Kuliah S-1 saya selesaikan di ITB. Suatu nikmat sangat besar yang saya terima dari Allah Subhanallohu Wata’ala.  Mendapat beasiswa dari Pemprov Jabar dan juga mendapat beasiswa Chevron. Pada satu titik, saya selalu berpikir, bahwa saya tidak bisa mempertanggungjawabkan kedua beasiswa ini. Satu benang merah yang sama, saya garis bawahi dari kedua beasiswa ini adalah kembalilah ke daerah untuk bermanfaat bagi masyarakat. Karena adalah tugas kita untuk membangun daerah.

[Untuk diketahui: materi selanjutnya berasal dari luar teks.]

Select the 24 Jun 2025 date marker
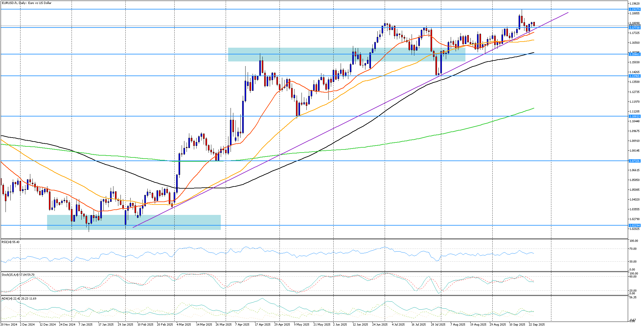This screenshot has height=328, width=644. coord(380,325)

Banyak orang-orang, teman-teman, dan para pembina yang sangat inspiratif memberikan kisah hidupnya tentang pentingnya membangun daerah. Teman saya dari Keluarga Pelopor banyak yang sudah menamatkan pendidikan sarjananya di ITB dan terus merintis jalan kehidupan mereka untuk mengejar sebaik-baiknya hasil. Ada yang sudah, sedang, dan akan meneruskan pendidikan magister di Jepang, Korea, Inggris, Belanda, dan juga di Indonesia. Banyak teman-teman Pelopor yang juga sudah bekerja di perusahaan nasional maupun multinasional, di perusahaan-perusahaan yang besar maupun yang potensial. Mereka menjalani S-1 dengan sabar dan perjuangan serta mendapatkan hasil sesuai harapan karena tiada hasil yang menipu usaha. Mereka memilih untuk membuat kisah suksesnya sendiri yang didukung oleh orang-orang di sekitarnya. Banyak sekali kisah yang tertinggal di belakang yang selalu dapat membinarkan mata dan hati kami ketika kembali diputar dalam sebuah kumpul temu. Selain itu, ada juga teman-teman yang aktif di berbagai kegiatan masyarakat dan berkontribusi secara nyata dalam peran membangun masyarakat. Sebagai ujian untuk memikul tanggungjawab lebih yang mana dari sanalah cita-cita pembangunan yang lebih besar dan menyeluruh dapat tergapai.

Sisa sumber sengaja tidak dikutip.